It is important to note that some brands of wacky worms sink better than others. Worms that are too buoyant do not work! Although I typically utilize a five inch worm, there are times when a four inch worm will work better. I find this to be especially true when targeting smallmouth.

As the season wears on and the fish move to deeper water, I change my wacky worm approach. Instead of bulrushes, I concentrate on fast drop-offs.

If the wind isn’t too strong, and the water is fairly clear, the drop-off area can be seen with the naked eye and polarized sunglasses. By drifting a wacky down into the depths of the drop-off,

Lots of fish can be had. If needed, fish the wacky on a weighted hook or a jig to help speed up the drop.

Twitch baits are another early season favorite of mine. Unlike the wacky worm, this is an easy way to cover a great deal of water.

Although I will work the edges of bulrushes with a twitch bait, shallow flats that hold scattered fish are usually a better option. Bass that are roaming these flats in search of an easy meal will readily hit something that acts like an injured minnow.

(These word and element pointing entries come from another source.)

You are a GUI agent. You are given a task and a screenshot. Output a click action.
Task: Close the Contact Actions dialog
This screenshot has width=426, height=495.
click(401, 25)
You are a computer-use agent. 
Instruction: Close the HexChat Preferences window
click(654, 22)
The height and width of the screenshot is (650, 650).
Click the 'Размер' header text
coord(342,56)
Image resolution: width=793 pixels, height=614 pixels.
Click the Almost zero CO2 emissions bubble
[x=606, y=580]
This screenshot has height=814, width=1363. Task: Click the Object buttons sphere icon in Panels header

Long pauses should be part of the twitch bait presentation. A few quick jerks followed by a two or three second break seems to work the best.

Because the bass are usually scattered on these weed flats, spinnerbaits and shallow running crankbaits are other presentations that cover water quickly.

Early season bass fishing has a lot of appeal for anglers. There are multiple options for enticing these fish and many rewards for those that spend the time.